These comments are based on maintaining an unrelated program.

The issue tracker has 730 issues open.   Many are questions, and many
are low-quality bug reports.  This makes it very hard to find useful
content, and to think about what needs fixing.

My view is that it is a bug of github culture that people ask questions
and ask for support in issues.

I would recommend:

  1) adopt a policy that the issue tracker is only for bug reports that
  are both

    a) are against the most recent release or the tip of master (regardless
    of what version the use has because they are running FooOS LTS)

    b) are high quality (have enough data to argue reasonably convincingly
    that there is a bug and that it is likely in mosquitto)

  and feature requests that are both

    a) expressed clearly enough to be implementable

    b) expected to be of reasonably wide interest

  As part of "high quality", expect submitters to retest with recent
  code and engage in debugging.

  2) Add a wiki page for features that aren't going to happen, and list
  them there, and close the feature requests (for otherwise valid
  feature requests, eg. https://github.com/eclipse/mosquitto/issues/3085).

  3) Document that FooOS shipping old versions is a FooOS problem and
  should be addressed to FooOS, not the mosquitto project.
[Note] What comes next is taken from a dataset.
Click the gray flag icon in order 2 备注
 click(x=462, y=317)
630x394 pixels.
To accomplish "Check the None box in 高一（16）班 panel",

  4) Document that CI binaries are for CI and that them not being
  available on BarOS is not a bug, and hence appropriate for help
  channel not the issue tracker.

  5) Define a help path.  Probably a mosquitto-users mailinglist, and
  perhaps github discusssions.  But github discussions either burden
  those who are subscribed to the repo, or don't work, IMHO.

  6) put a pointer to issue tracker policies at the top of the README
  and in a template
  
  7) Start closing questions and requests for help, ruthlessly, with a
  simple "Please see
  <URL-that-defines-tracker-policy-and-points-to-help-channel>."

I realize this may seem harsh, but where we are now is an issue tracker
that is very hard to use.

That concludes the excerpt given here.